Please refer to the section entitled “Certain Canadian Federal Income Tax Considerations” in the Management Information Circular with respect to the Arrangement dated October 24, 2019 (the “Information Circular”) for further information. This summary is general information only and Unitholders and BGHI Shareholders are urged to consult their tax advisors concerning the tax consequences of the Arrangement to them.

As described in the Information Circular, under the Arrangement, each Unitholder and BGHI Shareholder exchanged their Units and Shares, respectively, for common shares of Boyd Group Services Inc. (“BGSI Shares”) on January 1, 2020.

On the exchange of Units for BGSI Shares pursuant to the Arrangement, a Unitholder who held their Units as capital property for tax purposes and is, at all relevant times and for the purposes of the Income Tax Act (Canada) (the “Tax Act“), a resident of Canada and not exempt from tax under Part I of the Tax Act (a “Resident Unitholder“) will recognize a capital gain (or capital loss) equal to the amount, if any, by which the fair market value of the BGSI Shares received exceeds (or is less than) the aggregate of the adjusted cost base of the Units to the Resident Unitholder, determined immediately before the effective time of the unit-for-share exchange. The cost to a Resident Unitholder of their BGSI Shares acquired is equal to the fair market value thereof.

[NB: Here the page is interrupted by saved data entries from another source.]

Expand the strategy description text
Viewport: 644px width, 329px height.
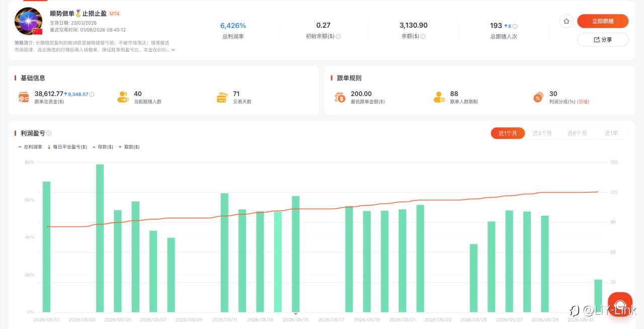pos(173,50)
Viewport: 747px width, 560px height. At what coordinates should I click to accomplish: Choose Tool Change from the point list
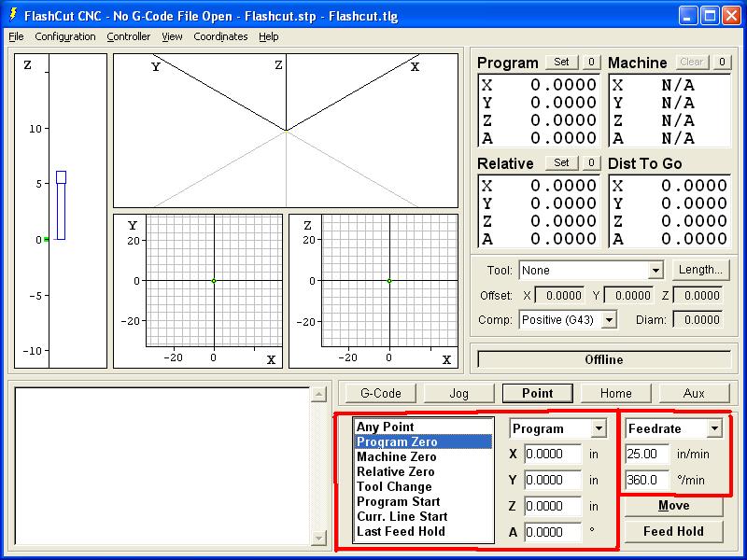(394, 486)
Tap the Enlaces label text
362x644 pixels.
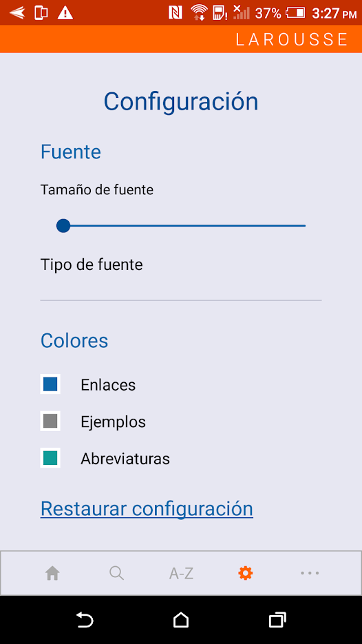(108, 385)
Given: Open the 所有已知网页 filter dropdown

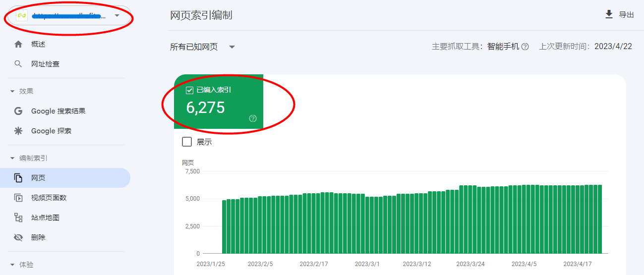Looking at the screenshot, I should pos(232,47).
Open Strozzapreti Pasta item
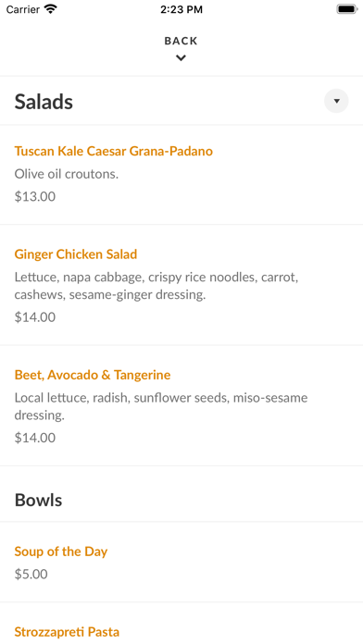The width and height of the screenshot is (363, 644). (x=67, y=632)
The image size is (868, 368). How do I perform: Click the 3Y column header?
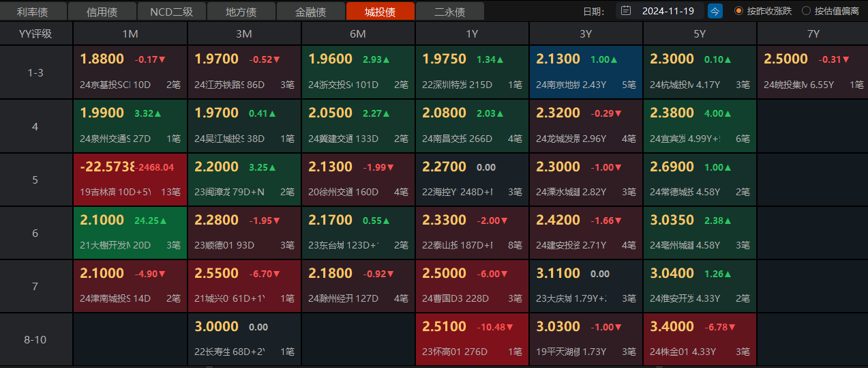coord(586,33)
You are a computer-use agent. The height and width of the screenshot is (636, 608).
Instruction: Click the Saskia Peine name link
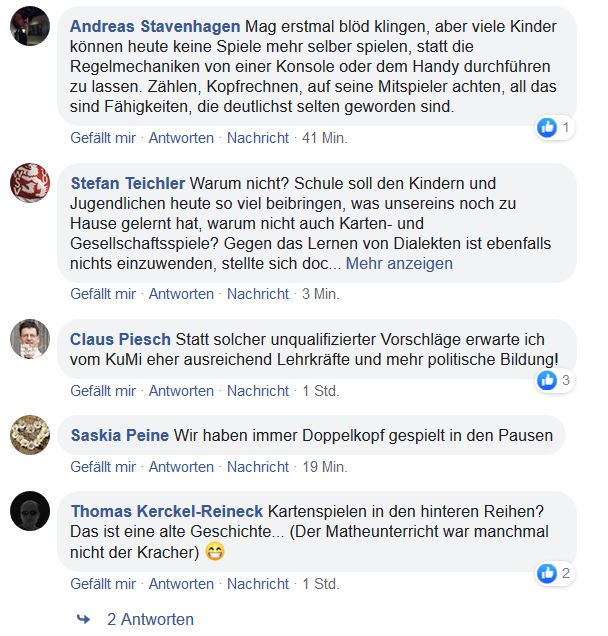point(120,436)

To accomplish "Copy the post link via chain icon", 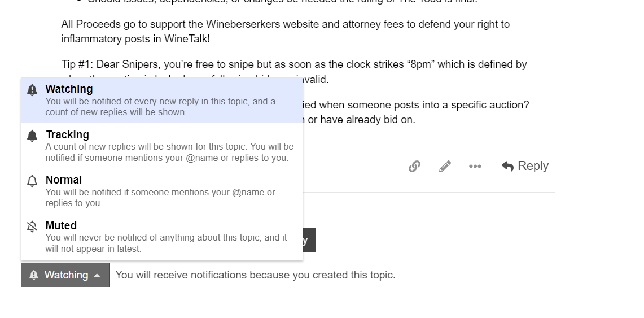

While an exchange of Shares for BGSI Shares pursuant to the Arrangement will generally automatically occur on a tax-deferred basis, a BGHI Shareholder who chooses to recognize a capital gain (or capital loss) and who held their Shares as capital property for tax purposes and is, at all relevant times and for the purposes of the Tax Act, a resident of Canada and not exempt from tax under Part I of the Tax Act (a “Resident BGHI Shareholder“) will recognize a capital gain (or capital loss) equal to the amount, if any, by which the fair market value of the BGSI Shares received exceeds (or is less than) the aggregate of the adjusted cost base of the BGHI Shares to the Resident BGHI Shareholder, determined immediately before the effective time of the share-for-share exchange. The cost to a Resident BGHI Shareholder who chooses to recognize a capital gain (or capital loss) of their BGSI Shares acquired is equal to the fair market value thereof.

Neither Boyd Group Income Fund nor Boyd Group Holdings Inc. has the information to determine the adjusted cost base of any particular Resident Unitholder of their Units or of any particular Resident BGHI Shareholder of their BGHI Shares and each Unitholder and BGHI Shareholder must determine such adjusted cost base using its own records. If you require assistance, please contact your tax advisor.

Boyd Group Services Inc.’s estimate of the fair market value of the BGSI Shares issued in exchange for Units and BGHI Shares is $202.00 per share. This estimate of the fair market value was determined based on the trading price of the Units as of close of trading on December 31, 2019.

The estimate of fair market value is not binding on the Canada Revenue Agency or any particular Unitholder or BGHI Shareholder and all Unitholders and BGHI Shareholders should consult with their own tax advisors with respect to the appropriate mechanism of valuing the BGSI Shares received pursuant to the Arrangement.